The Association of Certified Chartered Accountants (ACCA) ACCA Pakistan recently submitted its budget proposals to the Central Board of Revenue. ACCA Pakistan's recommendations focus on a fair tax regime having fair direct taxes, indirect taxes, environmental taxes, social security system as well as mechanisms to develop tax culture. In order to sustain the high level of investment rates experienced in the past and to attract foreign investment in the country, ACCA Pakistan proposed reduction in the flat 35% corporate tax rates. As compared to other countries in the region (Afghanistan: 20%, Bangladesh: 20%, China: 33%, India: 33.66%, Indonesia: 30%, Malaysia: 28%) Pakistan does have considerably high corporate tax rates. ACCA Pakistan also recommended special allowances for infant companies. It also proposed a gradual adoption of capital gains tax allowing for large gains on land holdings, property and shares to be taxed. ACCA Pakistan recommended that CBR broaden the tax base and increase revenue collection from agricultural income. ACCA Pakistan also proposed a reduction in the Sales Tax rate to 10 percent to lessen the burden on end consumer and help reduce inflation. ACCA Pakistan strongly supports the government's determination to deal with environmental pollution, and recommended the adoption of tax measures to deal with environmental problems. The ACCA Pakistan proposed the idea of levying a small Green Tax on plastic bags. In addition to green taxes, it also recommended that the government should assign quotas for emission of greenhouse gases using carbon credits.

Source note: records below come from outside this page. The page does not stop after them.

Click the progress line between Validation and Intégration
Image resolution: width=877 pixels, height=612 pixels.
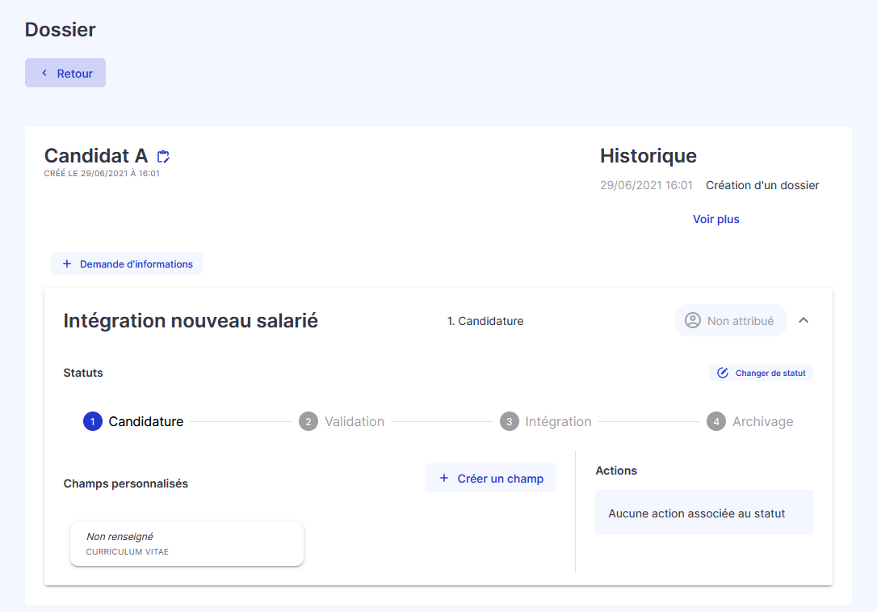tap(444, 421)
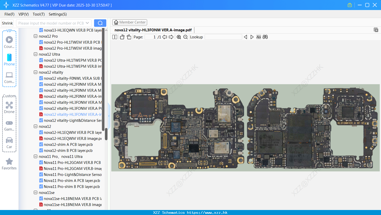Click the Lookup text input field
Image resolution: width=381 pixels, height=215 pixels.
[223, 37]
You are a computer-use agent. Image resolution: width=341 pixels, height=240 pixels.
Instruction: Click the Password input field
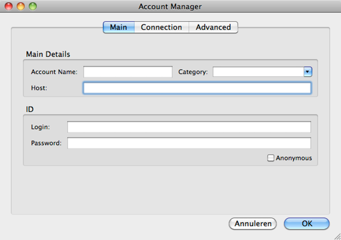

A carbon credit is a tradable permit scheme, which gives the owner the right to emit one tone of carbon dioxide. Businesses that produce emissions, which is over the quota assigned to them, they must buy carbon credit for their excess emissions. ACCA Pakistan is also of the opinion that appropriate tax incentives should be given to help develop Pakistan's environmental industry and to raise awareness of environmental protection. In order to ensure a more equitable tax regime, ACCA Pakistan proposed a social security system where there are special tax exemptions for widows, single women and elderly citizens.

Dr Afra Sajjad, Head of Policy Department said that the Association of Chartered Certified Accountants is the largest and fastest-growing global professional accountancy body with 296,000 students and 115,000 members in 170 countries. We aim to offer the first choice qualifications to people of application, ability and ambition around the world who seek a rewarding career in accountancy, finance and management, she added.

Muhammad Arshad, Head of Internal Audit and Taxation, First Fidelity Leasing Modarba told the author of this article that structural deficiencies, sector wise imbalances, political interference/ exemption, misuse of tax money, short term policies, lack of meaningful information, cumbersome procedures are some reasons for low tax revenue and compliance.

In his proposal on real estate taxation, he suggested that CVT must be replaced with Capital Gains Tax while provincial stamp duty and other charges should be slashed. He endorsed CBR's proposal to levy agriculture tax on income instead of land holding. He proposed that agriculture income tax numbers should be issued to taxpayers. He also proposed that section 111(4) of income Tax Ordinance should be amended to stop its misuse by 'Hundi System' users.